- TASK INSTRUCTIONS
Print all of the records below again without a single difference.

Recorded data
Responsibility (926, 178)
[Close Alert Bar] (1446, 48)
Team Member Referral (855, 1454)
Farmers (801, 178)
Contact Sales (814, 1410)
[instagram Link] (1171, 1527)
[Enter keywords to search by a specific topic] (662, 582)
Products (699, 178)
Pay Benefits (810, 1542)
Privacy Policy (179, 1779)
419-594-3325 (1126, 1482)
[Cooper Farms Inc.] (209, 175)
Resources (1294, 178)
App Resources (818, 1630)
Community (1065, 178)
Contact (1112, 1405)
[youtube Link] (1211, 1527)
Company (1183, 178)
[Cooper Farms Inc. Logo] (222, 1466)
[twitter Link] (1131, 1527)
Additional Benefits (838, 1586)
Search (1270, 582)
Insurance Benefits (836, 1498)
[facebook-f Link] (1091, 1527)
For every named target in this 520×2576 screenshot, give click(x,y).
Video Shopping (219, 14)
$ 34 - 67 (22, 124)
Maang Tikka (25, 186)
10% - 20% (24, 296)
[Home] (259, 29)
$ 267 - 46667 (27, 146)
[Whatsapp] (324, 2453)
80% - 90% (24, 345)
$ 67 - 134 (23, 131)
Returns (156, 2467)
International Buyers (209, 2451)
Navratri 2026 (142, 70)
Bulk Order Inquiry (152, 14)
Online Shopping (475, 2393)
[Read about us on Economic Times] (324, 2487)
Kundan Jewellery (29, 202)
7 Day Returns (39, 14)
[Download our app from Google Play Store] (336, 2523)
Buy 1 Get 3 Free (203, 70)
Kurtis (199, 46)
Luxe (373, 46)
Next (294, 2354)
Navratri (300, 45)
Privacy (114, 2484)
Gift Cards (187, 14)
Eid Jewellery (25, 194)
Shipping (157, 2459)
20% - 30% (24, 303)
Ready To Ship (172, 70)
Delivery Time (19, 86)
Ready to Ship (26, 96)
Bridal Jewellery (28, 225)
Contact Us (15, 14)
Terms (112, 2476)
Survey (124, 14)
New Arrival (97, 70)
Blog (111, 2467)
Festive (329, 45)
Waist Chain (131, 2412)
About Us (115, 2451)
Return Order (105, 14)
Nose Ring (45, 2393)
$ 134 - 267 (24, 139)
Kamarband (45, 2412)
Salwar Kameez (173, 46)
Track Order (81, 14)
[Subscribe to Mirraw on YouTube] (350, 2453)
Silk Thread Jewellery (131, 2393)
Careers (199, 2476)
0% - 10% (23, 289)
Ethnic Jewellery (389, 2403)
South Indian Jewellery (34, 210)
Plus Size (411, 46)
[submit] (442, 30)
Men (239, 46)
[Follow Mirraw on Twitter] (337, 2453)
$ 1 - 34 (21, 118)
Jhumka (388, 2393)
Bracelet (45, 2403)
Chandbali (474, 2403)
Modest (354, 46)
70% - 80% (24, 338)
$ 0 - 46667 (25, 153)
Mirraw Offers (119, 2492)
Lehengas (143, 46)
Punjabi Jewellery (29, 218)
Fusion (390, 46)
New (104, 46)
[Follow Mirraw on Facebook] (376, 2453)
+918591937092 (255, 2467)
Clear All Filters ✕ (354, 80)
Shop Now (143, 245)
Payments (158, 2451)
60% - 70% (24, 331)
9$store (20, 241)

- RESPONSE BOX
Responsibility (926, 178)
[Close Alert Bar] (1446, 48)
Team Member Referral (855, 1454)
Farmers (801, 178)
Contact Sales (814, 1410)
[instagram Link] (1171, 1527)
[Enter keywords to search by a specific topic] (662, 582)
Products (699, 178)
Pay Benefits (810, 1542)
Privacy Policy (179, 1779)
419-594-3325 (1126, 1482)
[Cooper Farms Inc.] (209, 175)
Resources (1294, 178)
App Resources (818, 1630)
Community (1065, 178)
Contact (1112, 1405)
[youtube Link] (1211, 1527)
Company (1183, 178)
[Cooper Farms Inc. Logo] (222, 1466)
[twitter Link] (1131, 1527)
Additional Benefits (838, 1586)
Search (1270, 582)
Insurance Benefits (836, 1498)
[facebook-f Link] (1091, 1527)
For every named target in this 520×2576 screenshot, give click(x,y).
Video Shopping (219, 14)
$ 34 - 67 (22, 124)
Maang Tikka (25, 186)
10% - 20% (24, 296)
[Home] (259, 29)
$ 267 - 46667 (27, 146)
[Whatsapp] (324, 2453)
80% - 90% (24, 345)
$ 67 - 134 (23, 131)
Returns (156, 2467)
International Buyers (209, 2451)
Navratri 2026 (142, 70)
Bulk Order Inquiry (152, 14)
Online Shopping (475, 2393)
[Read about us on Economic Times] (324, 2487)
Kundan Jewellery (29, 202)
7 Day Returns (39, 14)
[Download our app from Google Play Store] (336, 2523)
Buy 1 Get 3 Free (203, 70)
Kurtis (199, 46)
Luxe (373, 46)
Next (294, 2354)
Navratri (300, 45)
Privacy (114, 2484)
Gift Cards (187, 14)
Eid Jewellery (25, 194)
Shipping (157, 2459)
20% - 30% (24, 303)
Ready To Ship (172, 70)
Delivery Time (19, 86)
Ready to Ship (26, 96)
Bridal Jewellery (28, 225)
Contact Us (15, 14)
Terms (112, 2476)
Survey (124, 14)
New Arrival (97, 70)
Blog (111, 2467)
Festive (329, 45)
Waist Chain (131, 2412)
About Us (115, 2451)
Return Order (105, 14)
Nose Ring (45, 2393)
$ 134 - 267 (24, 139)
Kamarband (45, 2412)
Salwar Kameez (173, 46)
Track Order (81, 14)
[Subscribe to Mirraw on YouTube] (350, 2453)
Silk Thread Jewellery (131, 2393)
Careers (199, 2476)
0% - 10% (23, 289)
Ethnic Jewellery (389, 2403)
South Indian Jewellery (34, 210)
Plus Size (411, 46)
[submit] (442, 30)
Men (239, 46)
[Follow Mirraw on Twitter] (337, 2453)
$ 1 - 34 (21, 118)
Jhumka (388, 2393)
Bracelet (45, 2403)
Chandbali (474, 2403)
Modest (354, 46)
70% - 80% (24, 338)
$ 0 - 46667 (25, 153)
Mirraw Offers (119, 2492)
Lehengas (143, 46)
Punjabi Jewellery (29, 218)
Fusion (390, 46)
New (104, 46)
[Follow Mirraw on Facebook] (376, 2453)
+918591937092 (255, 2467)
Clear All Filters ✕ (354, 80)
Shop Now (143, 245)
Payments (158, 2451)
60% - 70% (24, 331)
9$store (20, 241)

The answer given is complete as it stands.